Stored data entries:
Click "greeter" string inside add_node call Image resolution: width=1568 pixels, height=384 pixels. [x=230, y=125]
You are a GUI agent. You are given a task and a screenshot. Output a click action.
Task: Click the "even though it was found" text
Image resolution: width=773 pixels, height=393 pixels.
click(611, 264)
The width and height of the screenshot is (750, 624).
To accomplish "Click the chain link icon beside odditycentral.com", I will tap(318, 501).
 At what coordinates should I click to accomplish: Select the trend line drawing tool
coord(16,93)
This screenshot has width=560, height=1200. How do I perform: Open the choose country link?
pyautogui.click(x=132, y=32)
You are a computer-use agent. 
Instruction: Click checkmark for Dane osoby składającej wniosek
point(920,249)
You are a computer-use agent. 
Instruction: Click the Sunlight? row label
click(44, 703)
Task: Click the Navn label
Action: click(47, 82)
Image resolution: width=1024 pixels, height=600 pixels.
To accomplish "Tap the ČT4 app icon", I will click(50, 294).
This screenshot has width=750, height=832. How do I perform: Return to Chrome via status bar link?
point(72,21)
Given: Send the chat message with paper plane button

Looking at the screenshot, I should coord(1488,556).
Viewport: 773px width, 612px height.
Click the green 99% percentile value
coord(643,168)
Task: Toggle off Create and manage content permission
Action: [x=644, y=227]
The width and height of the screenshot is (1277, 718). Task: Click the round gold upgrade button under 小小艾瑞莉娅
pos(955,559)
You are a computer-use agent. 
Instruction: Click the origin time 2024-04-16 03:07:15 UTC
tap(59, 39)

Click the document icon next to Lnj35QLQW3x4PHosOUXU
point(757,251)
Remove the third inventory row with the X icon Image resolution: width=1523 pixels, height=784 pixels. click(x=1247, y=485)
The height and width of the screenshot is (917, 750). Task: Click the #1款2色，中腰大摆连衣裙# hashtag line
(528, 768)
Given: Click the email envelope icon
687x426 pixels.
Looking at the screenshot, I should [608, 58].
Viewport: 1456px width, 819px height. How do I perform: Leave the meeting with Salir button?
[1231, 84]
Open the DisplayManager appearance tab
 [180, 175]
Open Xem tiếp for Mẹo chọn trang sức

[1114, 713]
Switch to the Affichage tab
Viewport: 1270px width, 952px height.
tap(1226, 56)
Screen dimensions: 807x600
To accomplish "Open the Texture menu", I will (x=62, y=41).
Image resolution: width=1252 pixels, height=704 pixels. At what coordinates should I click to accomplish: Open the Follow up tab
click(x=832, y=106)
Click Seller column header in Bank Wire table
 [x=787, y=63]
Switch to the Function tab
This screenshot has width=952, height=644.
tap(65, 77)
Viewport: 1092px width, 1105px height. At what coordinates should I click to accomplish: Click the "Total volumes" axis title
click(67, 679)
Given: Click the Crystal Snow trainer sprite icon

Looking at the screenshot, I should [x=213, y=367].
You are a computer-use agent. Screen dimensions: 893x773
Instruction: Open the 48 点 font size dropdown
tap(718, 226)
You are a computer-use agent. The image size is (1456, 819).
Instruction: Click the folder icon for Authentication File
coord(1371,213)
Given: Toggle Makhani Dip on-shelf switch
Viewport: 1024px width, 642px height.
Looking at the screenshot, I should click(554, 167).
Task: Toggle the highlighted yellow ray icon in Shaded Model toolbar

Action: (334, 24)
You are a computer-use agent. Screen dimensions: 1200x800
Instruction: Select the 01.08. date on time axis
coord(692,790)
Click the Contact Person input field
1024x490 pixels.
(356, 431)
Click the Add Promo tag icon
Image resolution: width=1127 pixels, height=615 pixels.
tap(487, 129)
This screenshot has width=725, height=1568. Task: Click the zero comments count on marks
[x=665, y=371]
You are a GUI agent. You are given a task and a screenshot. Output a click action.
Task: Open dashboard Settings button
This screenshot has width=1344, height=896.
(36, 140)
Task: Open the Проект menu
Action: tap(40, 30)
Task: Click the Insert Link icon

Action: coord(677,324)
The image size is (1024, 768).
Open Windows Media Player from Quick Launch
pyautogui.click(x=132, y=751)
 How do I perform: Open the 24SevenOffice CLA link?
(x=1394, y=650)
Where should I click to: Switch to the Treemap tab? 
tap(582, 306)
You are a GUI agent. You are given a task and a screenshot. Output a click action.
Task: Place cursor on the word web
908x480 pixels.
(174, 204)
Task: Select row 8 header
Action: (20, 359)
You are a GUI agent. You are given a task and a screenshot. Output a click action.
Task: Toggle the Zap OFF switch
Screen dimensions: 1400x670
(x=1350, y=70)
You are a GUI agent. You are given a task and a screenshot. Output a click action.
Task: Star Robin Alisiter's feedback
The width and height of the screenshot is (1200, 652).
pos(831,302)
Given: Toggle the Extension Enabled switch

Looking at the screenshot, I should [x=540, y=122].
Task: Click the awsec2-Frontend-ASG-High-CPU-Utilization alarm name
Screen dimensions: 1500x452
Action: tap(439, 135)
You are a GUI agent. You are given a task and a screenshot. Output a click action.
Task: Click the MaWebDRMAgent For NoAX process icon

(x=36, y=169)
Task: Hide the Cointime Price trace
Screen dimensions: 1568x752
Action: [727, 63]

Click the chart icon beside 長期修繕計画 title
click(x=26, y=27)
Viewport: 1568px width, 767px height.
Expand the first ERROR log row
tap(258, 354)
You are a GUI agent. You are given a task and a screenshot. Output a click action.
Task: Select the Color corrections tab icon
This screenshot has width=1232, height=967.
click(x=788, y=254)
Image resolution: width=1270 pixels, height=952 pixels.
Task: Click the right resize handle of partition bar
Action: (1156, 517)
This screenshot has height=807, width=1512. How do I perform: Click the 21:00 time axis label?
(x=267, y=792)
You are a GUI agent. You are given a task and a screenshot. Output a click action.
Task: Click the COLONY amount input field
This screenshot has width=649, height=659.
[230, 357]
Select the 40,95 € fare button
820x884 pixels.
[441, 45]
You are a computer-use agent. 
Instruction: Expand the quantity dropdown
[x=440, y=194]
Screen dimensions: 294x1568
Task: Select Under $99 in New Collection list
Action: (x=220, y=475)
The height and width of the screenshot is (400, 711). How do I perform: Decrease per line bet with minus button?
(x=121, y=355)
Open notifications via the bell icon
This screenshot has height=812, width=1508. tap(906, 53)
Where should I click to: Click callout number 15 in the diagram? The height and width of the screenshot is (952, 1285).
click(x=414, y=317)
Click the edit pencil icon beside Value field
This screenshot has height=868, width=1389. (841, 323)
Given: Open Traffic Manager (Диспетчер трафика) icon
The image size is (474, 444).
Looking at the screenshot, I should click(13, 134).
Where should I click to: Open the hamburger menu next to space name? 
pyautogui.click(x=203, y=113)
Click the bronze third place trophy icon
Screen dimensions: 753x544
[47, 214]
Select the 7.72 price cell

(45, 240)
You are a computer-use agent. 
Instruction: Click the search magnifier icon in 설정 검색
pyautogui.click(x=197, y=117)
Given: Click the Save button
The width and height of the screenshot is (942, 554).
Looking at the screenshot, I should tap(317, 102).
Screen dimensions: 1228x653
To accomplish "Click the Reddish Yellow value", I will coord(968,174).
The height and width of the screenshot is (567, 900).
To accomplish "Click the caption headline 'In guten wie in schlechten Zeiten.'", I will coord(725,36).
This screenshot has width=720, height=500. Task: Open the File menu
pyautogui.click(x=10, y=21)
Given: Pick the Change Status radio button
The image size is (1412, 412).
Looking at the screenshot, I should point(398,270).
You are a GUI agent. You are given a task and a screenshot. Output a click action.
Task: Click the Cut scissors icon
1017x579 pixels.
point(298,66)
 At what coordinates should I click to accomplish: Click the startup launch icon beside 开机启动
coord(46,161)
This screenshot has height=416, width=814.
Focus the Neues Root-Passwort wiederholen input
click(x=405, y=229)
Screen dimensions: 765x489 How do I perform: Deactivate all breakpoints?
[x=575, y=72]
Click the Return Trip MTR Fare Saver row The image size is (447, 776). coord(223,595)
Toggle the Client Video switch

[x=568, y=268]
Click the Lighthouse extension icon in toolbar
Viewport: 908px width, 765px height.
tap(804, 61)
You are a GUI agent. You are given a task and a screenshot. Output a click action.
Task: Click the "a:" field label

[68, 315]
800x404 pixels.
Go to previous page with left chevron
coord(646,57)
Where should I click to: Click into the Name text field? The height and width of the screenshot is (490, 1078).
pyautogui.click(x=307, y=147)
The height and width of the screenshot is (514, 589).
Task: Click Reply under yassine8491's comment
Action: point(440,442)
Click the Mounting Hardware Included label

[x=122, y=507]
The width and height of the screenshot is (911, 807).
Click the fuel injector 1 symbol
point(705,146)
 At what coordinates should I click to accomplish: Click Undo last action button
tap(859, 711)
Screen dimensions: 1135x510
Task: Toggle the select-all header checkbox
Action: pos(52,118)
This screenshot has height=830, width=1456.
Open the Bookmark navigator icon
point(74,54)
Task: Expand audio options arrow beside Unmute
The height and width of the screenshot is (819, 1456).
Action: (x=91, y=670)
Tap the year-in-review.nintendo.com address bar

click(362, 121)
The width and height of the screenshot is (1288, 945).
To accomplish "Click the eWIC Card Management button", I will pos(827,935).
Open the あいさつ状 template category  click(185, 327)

Exercise goal
Please copy the line that contains "The width and height of the screenshot is (911, 807)." and each line after it through the end of the records, exactly, and no other lines.

Response area
The width and height of the screenshot is (911, 807).
Click the fuel injector 1 symbol
point(705,146)
 At what coordinates should I click to accomplish: Click Undo last action button
tap(859, 711)
Screen dimensions: 1135x510
Task: Toggle the select-all header checkbox
Action: pos(52,118)
This screenshot has height=830, width=1456.
Open the Bookmark navigator icon
point(74,54)
Task: Expand audio options arrow beside Unmute
The height and width of the screenshot is (819, 1456).
Action: (x=91, y=670)
Tap the year-in-review.nintendo.com address bar

click(362, 121)
The width and height of the screenshot is (1288, 945).
To accomplish "Click the eWIC Card Management button", I will pos(827,935).
Open the あいさつ状 template category  click(185, 327)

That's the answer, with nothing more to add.